Hi, didn't see your email so contacting you this way. You may hav seen the icd9 package for R which I wrote. You may not have seen the almost complete icd10 branch, which is in github and soon CRAN. I'm not quite sure of the overlap of our work, but we should see if we can collaborate. Where are your ICD lists from? The icd 10 WHO version has copyright restrictions, believe it or not. I used the public domain USA icd-10-cm, and was considering whether to scrape the web as needed for ICD10 from WHO. I rewrote the icd9 package so different icd versions could be added fairly easily.

Reply to this email directly or view it on GitHub [1].

Links:

[1] https://github.com/edonnachie/ICD/issues/1

jackwasey commented 8 years ago

Hi, and thanks for your detailed reply.

I think there is good scope for bringing our work together.

  1. I'll have to look more into what you mean by ICD history.
  2. My package finds 'children' (defined or just syntactically valid) ICD-9 codes. When I started doing this for ICD-10 codes, I found that the number of possibilities for ICD-10-CM was very large. I then found that WHO ICD-10 may have license problems. At that point, I paused, but if the data is available, it would be trivial to add German or international ICD-10 capability to the icd_children function.
  3. Distance is an interesting question. From my point of view, mostly considering how ICD codes fall into standardized comorbidities, knowing that a 'close' ICD code exists which did not fall into a comorbidity would be interesting for assessing sensitivity of the comorbidity maps, and for finding possible problems or improvements in them. The standard lists are carefully curated, but each year the codes are updated, and the standardized lists are not. This is an opportunity to get the better comorbidity data, and characterise in-hospital complications from patient records.
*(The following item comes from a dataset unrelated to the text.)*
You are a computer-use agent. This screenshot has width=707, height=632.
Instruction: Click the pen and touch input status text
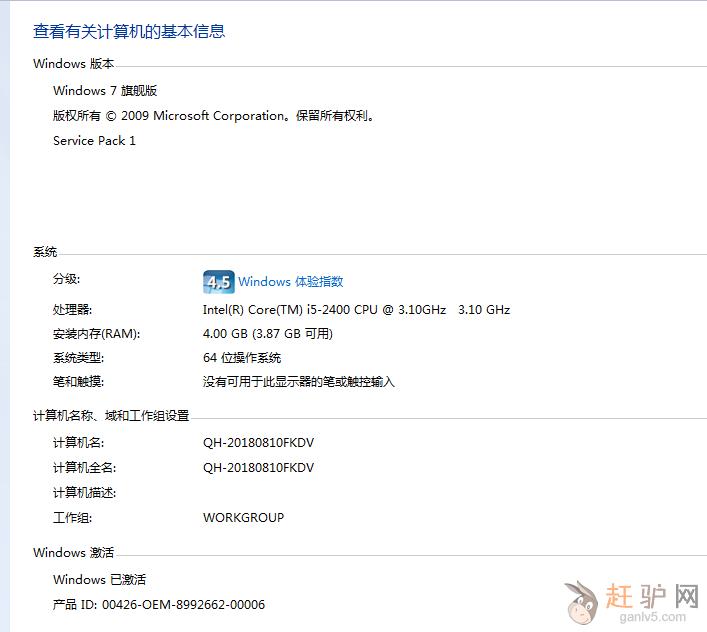(298, 382)
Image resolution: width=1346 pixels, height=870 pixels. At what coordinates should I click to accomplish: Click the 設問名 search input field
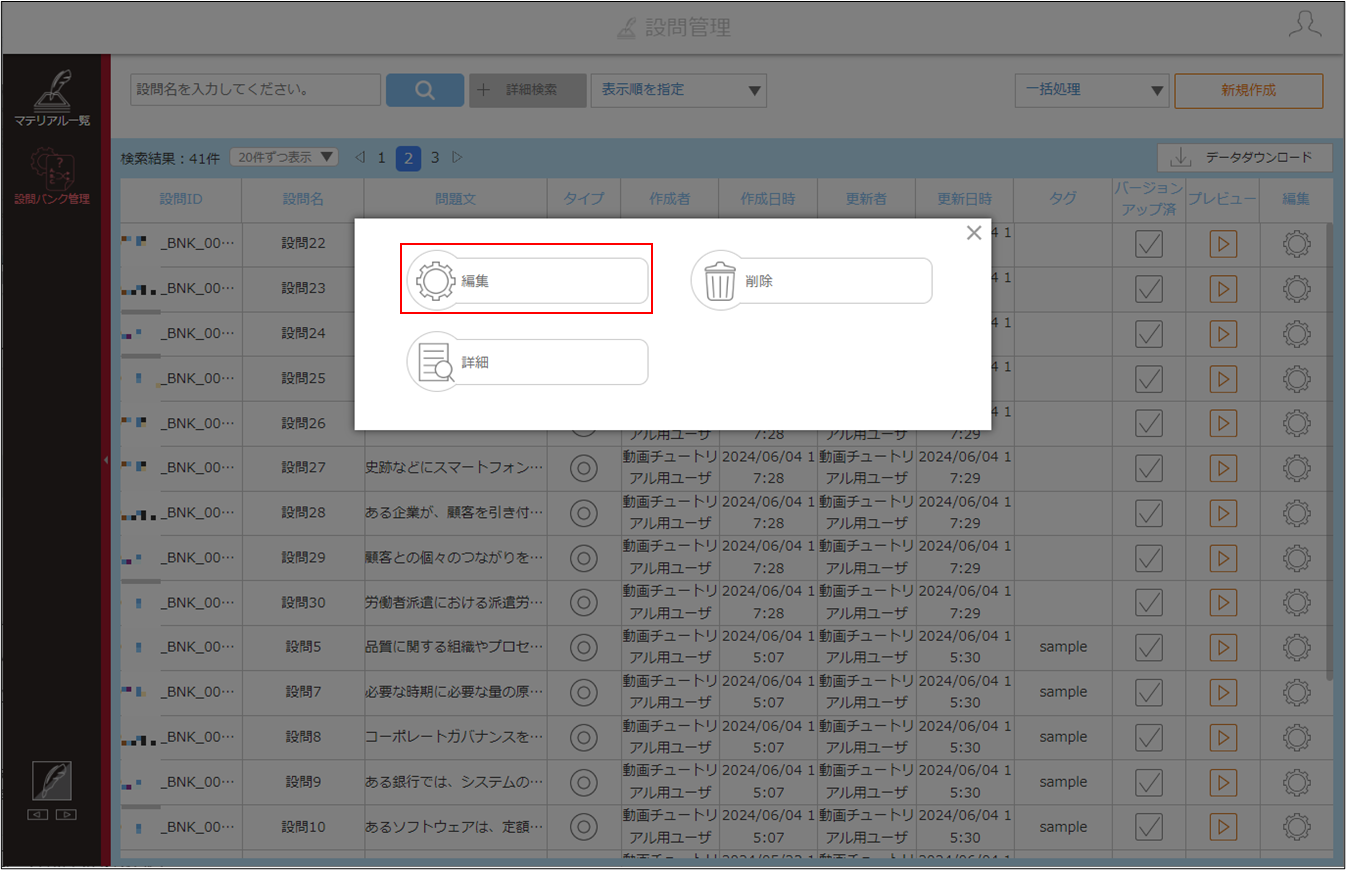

My package doesn't currently implement any rules, e.g. does this 80 year old man have a female infant diagnostic code. The only rules it currently implements are those related to comorbidities, e.g. should Hypertension be counted if Hypertension with complications also exists. Again, I'm focussed on getting accurate comorbidities

  1. Visualization: interesting. I did briefly look at doing some kind of 2d heat map of comorbidities and patients, but I generally deal with thousands to millions of patients, and I didn't come up with an easy useful solution. Would be interested to see what you come up with.

I'm very close to releasing my ICD9+10 package to CRAN. It's a substantial amount of code, but still has some small gaps in the ICD-10 space (e.g. icd_children). The icd10 branch is the work in progress, which I'm going to merge into master soon. Once in master, I'm going to be very careful to commit only code that completes R CMD check successfully. You may have found the icd10 branch earlier this week didn't always install.

I know you've invested some time in making a package yourself, but would you consider integrating your work into the icd package (with full attribution, of course)? And please, don't hesitate to file github issues if you think anything is fishy.